Zwischen Hausarbeiten und Olympia: Studierende im Leistungssport„Wir möchten um Medaillen mitfahren“
16. Juli 2024, von Anna Priebe
Foto: privat
Vom 26. Juli bis 11. August 2024 finden in Paris die Olympischen Spiele statt. Im deutschen Team werden auch Studierende der Uni Hamburg um Medaillen kämpfen. Insgesamt sind an der UHH 30 Leistungssportlerinnen und -sportler immatrikuliert. Drei von ihnen berichten, wie sie Studium, Training und Wettkämpfe vereinbaren. Dieses Mal Ruderer Tim Ole Naske.
Alter: 28 Jahre
Sportart: Rudern (Doppelvierer)
Studiengang: Rechtswissenschaft
Bisherige Erfolge u. a.: Silber bei den Europameisterschaften 2023, Europameister im Doppelzweier 2019, U23-Weltmeister im Einer 2016
Spitzensport und Studium laufen bei mir schon immer parallel. Ich habe 2017 mein Studium angefangen und bin gleichzeitig in die A-Nationalmannschaft im Rudern aufgestiegen. Ein Ruderkamerad, der schon sein Staatsexamen hatte, hat mir damals eigentlich von Jura abgeraten. Heute muss ich sagen: Er hatte schon Recht. Das Studium ist sehr zeitaufwendig und auch psychisch belastend, vor allem das Staatsexamen. Daher achte ich inzwischen sehr auf Ausgleich und Regeneration – auch, wenn das bedeutet, dass ich weniger Kurse belege und das Studium länger dauert.

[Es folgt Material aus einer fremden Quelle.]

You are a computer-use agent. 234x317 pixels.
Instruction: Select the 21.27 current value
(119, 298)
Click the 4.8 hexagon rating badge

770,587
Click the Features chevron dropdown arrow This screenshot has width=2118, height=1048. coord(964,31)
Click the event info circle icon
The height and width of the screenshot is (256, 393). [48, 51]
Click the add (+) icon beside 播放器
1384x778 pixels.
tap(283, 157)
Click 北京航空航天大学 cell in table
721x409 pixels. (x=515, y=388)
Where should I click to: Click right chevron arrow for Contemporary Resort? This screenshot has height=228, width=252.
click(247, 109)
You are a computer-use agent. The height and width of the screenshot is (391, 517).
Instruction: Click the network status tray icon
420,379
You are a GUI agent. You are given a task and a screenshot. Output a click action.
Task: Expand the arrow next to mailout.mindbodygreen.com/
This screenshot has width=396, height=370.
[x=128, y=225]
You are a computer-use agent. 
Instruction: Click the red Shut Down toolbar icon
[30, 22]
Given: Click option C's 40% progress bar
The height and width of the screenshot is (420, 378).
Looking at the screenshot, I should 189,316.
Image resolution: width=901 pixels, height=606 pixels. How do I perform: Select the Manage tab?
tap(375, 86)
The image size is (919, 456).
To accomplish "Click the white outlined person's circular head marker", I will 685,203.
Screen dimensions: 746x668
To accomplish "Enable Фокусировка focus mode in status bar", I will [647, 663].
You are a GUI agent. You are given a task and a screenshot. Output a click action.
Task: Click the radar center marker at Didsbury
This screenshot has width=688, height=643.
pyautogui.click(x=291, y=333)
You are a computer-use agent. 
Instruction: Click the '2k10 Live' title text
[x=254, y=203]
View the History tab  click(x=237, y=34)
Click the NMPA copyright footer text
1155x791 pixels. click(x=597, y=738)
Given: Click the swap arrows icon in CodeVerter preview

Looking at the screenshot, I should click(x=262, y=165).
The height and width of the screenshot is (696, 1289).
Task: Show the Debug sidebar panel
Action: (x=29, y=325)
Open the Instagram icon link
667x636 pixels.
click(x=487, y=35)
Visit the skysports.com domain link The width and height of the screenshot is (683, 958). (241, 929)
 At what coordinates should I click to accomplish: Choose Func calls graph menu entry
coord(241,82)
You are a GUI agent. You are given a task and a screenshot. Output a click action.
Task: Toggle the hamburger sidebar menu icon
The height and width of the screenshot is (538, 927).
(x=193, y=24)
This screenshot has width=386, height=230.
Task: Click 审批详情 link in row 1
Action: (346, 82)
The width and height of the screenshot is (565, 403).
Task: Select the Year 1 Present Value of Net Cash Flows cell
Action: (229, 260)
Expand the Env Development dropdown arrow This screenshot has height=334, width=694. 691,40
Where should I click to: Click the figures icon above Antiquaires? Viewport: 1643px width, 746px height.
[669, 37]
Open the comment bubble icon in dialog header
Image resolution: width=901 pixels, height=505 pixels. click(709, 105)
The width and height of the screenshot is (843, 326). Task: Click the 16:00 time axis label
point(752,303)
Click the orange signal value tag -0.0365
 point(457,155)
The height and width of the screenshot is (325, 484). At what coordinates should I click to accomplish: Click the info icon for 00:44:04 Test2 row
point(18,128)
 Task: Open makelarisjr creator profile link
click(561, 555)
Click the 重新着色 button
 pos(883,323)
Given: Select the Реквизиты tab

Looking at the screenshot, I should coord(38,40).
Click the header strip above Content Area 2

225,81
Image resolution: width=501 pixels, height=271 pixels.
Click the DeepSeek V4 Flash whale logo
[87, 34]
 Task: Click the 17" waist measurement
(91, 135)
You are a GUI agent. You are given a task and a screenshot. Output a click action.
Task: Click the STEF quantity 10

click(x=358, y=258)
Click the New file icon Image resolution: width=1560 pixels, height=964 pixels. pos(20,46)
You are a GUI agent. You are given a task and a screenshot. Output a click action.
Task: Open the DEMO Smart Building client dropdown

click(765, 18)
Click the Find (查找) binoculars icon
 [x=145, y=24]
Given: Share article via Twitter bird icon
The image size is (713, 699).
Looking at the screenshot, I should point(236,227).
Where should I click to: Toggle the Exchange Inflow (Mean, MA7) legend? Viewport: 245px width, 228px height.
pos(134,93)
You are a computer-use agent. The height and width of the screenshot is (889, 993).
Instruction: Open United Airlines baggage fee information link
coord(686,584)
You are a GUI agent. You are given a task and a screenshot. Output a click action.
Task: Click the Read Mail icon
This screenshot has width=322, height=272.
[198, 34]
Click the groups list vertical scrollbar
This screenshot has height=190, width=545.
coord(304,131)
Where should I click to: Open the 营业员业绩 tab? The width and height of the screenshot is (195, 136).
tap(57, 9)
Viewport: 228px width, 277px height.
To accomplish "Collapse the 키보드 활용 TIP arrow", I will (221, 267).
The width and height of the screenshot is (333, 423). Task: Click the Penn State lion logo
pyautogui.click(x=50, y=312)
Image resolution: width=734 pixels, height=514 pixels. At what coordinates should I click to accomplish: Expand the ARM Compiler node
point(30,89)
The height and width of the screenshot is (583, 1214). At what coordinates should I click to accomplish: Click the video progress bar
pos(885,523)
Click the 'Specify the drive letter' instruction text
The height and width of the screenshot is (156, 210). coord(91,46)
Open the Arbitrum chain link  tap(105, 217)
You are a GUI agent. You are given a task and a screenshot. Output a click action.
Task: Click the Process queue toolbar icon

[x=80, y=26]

Zum Glück ist die Unterstützung der Uni und der Fakultät genial. Es war schon vor Corona möglich, Klausuren online zu schreiben. Zudem gibt es in meinem Studiengang kaum Anwesenheitspflichten, was super ist, da ich die meiste Zeit auf dem Ruderstützpunkt in Ratzeburg bin und viel mobil studiere bzw. lerne. Wir haben einen hohen Trainingsaufwand mit drei Einheiten am Tag, was mit einem starren Studienplan kaum zu vereinbaren wäre.
So studiere ich Vollzeit, belege aber nicht alles, was möglich wäre. Das Studi-Leben fehlt mir dabei nicht wirklich, denn ich erlebe durch den Sport tolle Sachen und komme viel rum. Klar sehe ich, dass manche Kommilitonen schon viel weiter sind im Studium, aber ich bereue die Entscheidung für den Sport nicht. Es ist aber schon cool, sich mit anderen Studierenden auszutauschen. Sie sind oft sehr beeindruckt davon, was ich neben dem Studium im Sport leiste, und ich ziehe den Hut davor, dass sie ihr Studium in Regelstudienzeit absolvieren.
In diesem Semester liegt der Fokus gerade voll und ganz auf Paris
Nach den Olympischen Spielen plane ich, ein Jahr Pause im Sport einzulegen und mich voll auf das Staatsexamen zu konzentrieren. In diesem Semester liegt der Fokus aber gerade voll und ganz auf Paris. Meine Bootsklasse – der Doppelvierer – ist qualifiziert und ich bin sicher dabei, wenn ich mich nicht noch verletze. Ich war schon bei den Olympischen Spielen 2020 in Tokio dabei, aber damals war wegen der Pandemie kein Publikum vor Ort. Insofern sind es jetzt eigentlich meine ersten richtigen Spiele. Darauf freue ich mich sehr, denn diese Wettkämpfe haben schon immer einen ganz eigenen Drive.
Eigentlich schaut man vor Olympia auf die Saison und überlegt, welcher Platz realistisch ist. Allerdings ist unser Schlagmann Anfang der Saison ausgefallen, war zwei Monate krank und ist erst seit zwei Wochen wieder fit. Mit dem Rennen in Polen Mitte Juni hatten wir den ersten gemeinsamen Wettkampf seit langem, quasi unsere Generalprobe. Jetzt wissen wir, wo wir stehen. Für mich ist klar: Wir möchten um Medaillen mitfahren.
Der Moment vor dem Start beim Rudern ist übrigens sehr ähnlich zu dem, wenn ich vor einer Klausur am Platz sitze und darauf warte, dass ich das Aufgabenblatt umdrehen darf. Dieses Gefühl der Aufregung! Wenn ich dann merke, ich komme gut in ein Rennen rein oder ich kann die gestellte Aufgabe lösen, dann kommt so ein inneres Lächeln – und ich hoffe, dass das bei Olympia und im Examen auch so ist.